Morse and MacKenzie[18] have suggested that oceans may have appeared first in the Hadean era, as soon as 200 Ma (million years) after the Earth was formed, in a hot 100 °C (212 °F) reducing environment, and that the pH of about 5.8 rose rapidly towards neutral. This has been supported by Wilde[1] who has pushed the date of the zircon crystals found in the metamorphosed quartzite of Mount Narryer in Western Australia, previously thought to be 4.1–4.2 Ga, to 4.404 Ga. This means that oceans and continental crust existed within 150 Ma of Earth's formation.
Despite this, the Hadean environment was one highly hazardous to life. Frequent collisions with large objects, up to 500 kilometres (310 mi) in diameter, would have been sufficient to vaporise the ocean within a few months of impact, with hot steam mixed with rock vapour leading to high altitude clouds completely covering the planet. After a few months the height of these clouds would have begun to decrease but the cloud base would still have been elevated for about the next thousand years. After that, it would have begun to rain at low altitude. For another two thousand years rains would slowly have drawn down the height of the clouds, returning the oceans to their original depth only 3,000 years after the impact event.



PANSPERMIA (Greek: πανσπερμία from πᾶς/πᾶν (pas/pan) "all") and σπέρμα (sperma) "seed") is the hypothesis that "seeds" of life exist already all over the Universe, that life on Earth may have originated through these "seeds", and that they may deliver or have delivered life to other habitable bodies.
The related but distinct idea of exogenesis (Gk. ἔξω (exo, outside) and γένεσις (genesis, origin)) is a more limited hypothesis that proposes life on Earth was transferred from elsewhere in the Universe but makes no prediction about how widespread it is. Because the term "panspermia" is more well-known, it tends to b e used in reference to what should strictly speaking be called exogenesis.
The first known mention of the term was in the writings of the 5th century BC Greek philosopher Anaxagoras [1] The panspermia hypothesis was dormant until 1743 when it appeared posthumously in the writings of Benoît de Maillet, who suggested that germs from space had fallen into the oceans and grown into fish and later amphibians, reptiles and then mammals. In the nineteenth century it was again revived in modern form by several scientists, including Jöns Jacob Berzelius (1834),[2] Kelvin (1871),[3] Hermann von Helmholtz (1879) and, somewhat later, by Svante Arrhenius (1903). Panspermia can be said to be either interstellar (between star systems) or interplanetary (between planets in the same star system). Mechanisms for panspermia include radiation pressure (Arrhenius) and lithopanspermia (microorganisms in rocks) (Kelvin).Directed panspermia from space to seed Earth or sent from Earth to seed other solar systems has also been proposed.

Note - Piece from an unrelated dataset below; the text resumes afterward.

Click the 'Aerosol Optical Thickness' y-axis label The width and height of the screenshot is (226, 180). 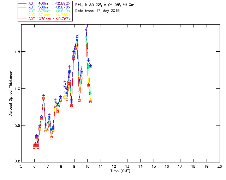[11, 94]
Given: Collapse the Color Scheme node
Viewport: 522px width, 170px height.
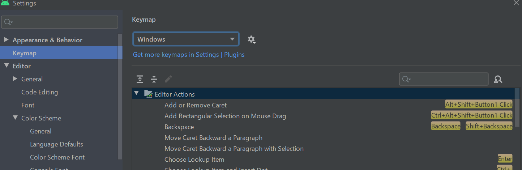Looking at the screenshot, I should coord(15,118).
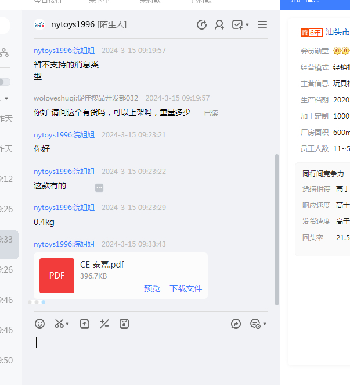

There is as yet no compelling evidence to support or contradict it, although the majority view holds that panspermia — especially in its interstellar form — is unlikely given the challenges of survival and transport in space. One new twist to the theory by engineer Thomas Dehel (2006) proposes that plasmoids ejected from the magnetosphere may move the few spores lifted from the Earth's atmosphere with sufficient speed to cross interstellar space to other systems before the spores can be destroyed.

Questions:
Which of these theories you believed most? and why?
How will you describe the different theories?